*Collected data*
=== Section Start ===

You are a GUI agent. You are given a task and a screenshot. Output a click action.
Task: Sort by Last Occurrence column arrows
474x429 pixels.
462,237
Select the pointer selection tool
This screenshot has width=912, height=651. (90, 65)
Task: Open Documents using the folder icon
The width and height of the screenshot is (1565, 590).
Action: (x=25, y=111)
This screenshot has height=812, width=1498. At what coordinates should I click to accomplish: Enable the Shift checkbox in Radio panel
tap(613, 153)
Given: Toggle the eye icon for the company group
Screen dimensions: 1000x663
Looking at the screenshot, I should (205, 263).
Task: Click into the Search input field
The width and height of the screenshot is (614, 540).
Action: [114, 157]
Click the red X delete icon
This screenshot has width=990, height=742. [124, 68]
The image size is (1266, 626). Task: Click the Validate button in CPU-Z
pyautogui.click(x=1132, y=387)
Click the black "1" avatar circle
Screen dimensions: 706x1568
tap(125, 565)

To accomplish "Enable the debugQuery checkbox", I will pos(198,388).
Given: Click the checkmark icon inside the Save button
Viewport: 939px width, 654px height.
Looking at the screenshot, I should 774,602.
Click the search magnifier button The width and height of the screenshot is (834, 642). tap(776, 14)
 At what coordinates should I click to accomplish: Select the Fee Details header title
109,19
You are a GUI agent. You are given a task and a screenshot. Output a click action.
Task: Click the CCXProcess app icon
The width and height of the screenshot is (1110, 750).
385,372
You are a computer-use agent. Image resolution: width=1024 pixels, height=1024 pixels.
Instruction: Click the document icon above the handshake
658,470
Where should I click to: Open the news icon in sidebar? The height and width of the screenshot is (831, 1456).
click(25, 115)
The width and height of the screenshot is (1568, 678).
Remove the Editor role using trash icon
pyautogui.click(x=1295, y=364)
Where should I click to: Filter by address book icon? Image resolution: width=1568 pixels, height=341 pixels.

=== Section End ===

*Prompt*
Nothing but the lines from the one with "Click the search" through the final line of the records may appear in the answer, and each must be transcribed exactly.

*Solved exercise*
Click the search magnifier button The width and height of the screenshot is (834, 642). tap(776, 14)
 At what coordinates should I click to accomplish: Select the Fee Details header title
109,19
You are a GUI agent. You are given a task and a screenshot. Output a click action.
Task: Click the CCXProcess app icon
The width and height of the screenshot is (1110, 750).
385,372
You are a computer-use agent. Image resolution: width=1024 pixels, height=1024 pixels.
Instruction: Click the document icon above the handshake
658,470
Where should I click to: Open the news icon in sidebar? The height and width of the screenshot is (831, 1456).
click(25, 115)
The width and height of the screenshot is (1568, 678).
Remove the Editor role using trash icon
pyautogui.click(x=1295, y=364)
Where should I click to: Filter by address book icon? Image resolution: width=1568 pixels, height=341 pixels.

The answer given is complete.